Mengapa Endurance Begitu Sulit Ditemukan?
Dan di sanalah Endurance tinggal, terkubur di bawah es kutub di kedalaman 3.000 meter. Pada 2019, Flaklands Heritage Maritim Trust melakukan ekspedisi pertamanya untuk menemukan kapal tetapi tidak menemukan lokasi bangkai kapal. Musim dingin ini, mereka mencoba kembali, mengatur dan mendanai Endurance22.
Salah satu masalah paling rumit adalah menentukan lokasi kapal. Setelah Endurance yang awalnya terjebak di es, itu terus bergeser saat es terapung hanyut bersama arus. Ketika kapal akhirnya rusak dan karam. Kapten Endurance, Frank Worsley, mengukur lokasi menggunakan sekstan dan mencatatnya di diarinya. Karena visibiltas yang buruk pada hari kru meninggalkan kapal, bagaimanapun, Worsley tidak dapat melakukan pengukuran dengan tepat yang dapat membantu menghitung arah dan kecepatan es yang mengapung.
Salah satu tugas awal dari tim ilmuwan dan ahli navigasi Endurance22 adalah meninjau ulang catatan Worsley untuk menghasilkan lokasi yang lebih akurat.
“Observasi terakhir Worsley adalah 18 November, kemudian dia membuat lagi pada 20 November, sehari setelah kapal karam,” kata Bound. “Dia membuat lagi pada 22 November, tetapi pada saat itu dia berada agak jauh. Jadi, dia harus menebak kecepatan hanyutnya es.”
Ada juga pertanyaan tentang kronometer milik kru. Menggunakan peta langit hari ini yang jauh lebih akurat, peneliti menghitung bahwa jam Endurance berjalan lebih cepat dari yang dicatat oleh kru, kesalahan yang akan menggeser lokasi kapal ke barat dari posisi terakhir yang dicatat Worsley. Menggunakan penghitungan ini, ekspedisi mempersempit pencarian mereka tetapi tetap menghadapi rintangan yang panjang untuk menemukan kapal.
“Kami hanya tersisa tiga atau empat hari lagi dan masih belum menemukannya,” tutur Bound. “Ada tiga area yang masih harus dilihat. Namun sering kali es yang memutuskan di mana kami harus mencari. Dan itu berjalan dari barat ke timur, yang membawa kami melintasi bagian selatan dari area pencarian kami. Dan itu dia!”
“Itu sebenarnya hanya 4,16 mil laut dari posisi Worsley, yang menunjukkan akurasi penghitungannya yang luar biasa,” tambah John Shears, pemimpin ekspedisi Endurance22.

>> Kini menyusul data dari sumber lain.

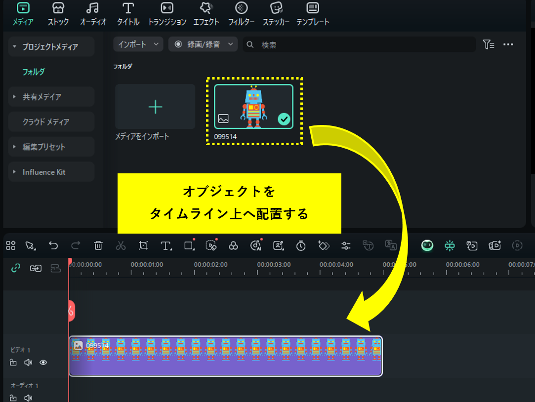Image resolution: width=535 pixels, height=402 pixels.
Task: Switch to the エフェクト tab
Action: point(206,14)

Selain menentukan lokasi, tantangan terbesar yang dihadapi tim ekspedisi adalah es laut. “Seorang pakar di London berkata dia memberi kami 10 persen peluang bahkan untuk melewati es,” kenang Shears sembari tertawa. Untungnya, kapal penelitian mereka, S.A Agulhass II, mampu menerobos es setebal 91 sentimeter pada kecepatan lima knot. Namun itu tidak mencegahnya untuk “berhenti” sebentar oleh es bulan Februari, ketika suhu menukik ke -10 Celcius. “Tekanan menjadi hal besar darinya,” kata Shears. “Namun kami hanya terjebak sekitar empat jam, di lapisan es kecil, sampai air pasang membuat kami lepas.”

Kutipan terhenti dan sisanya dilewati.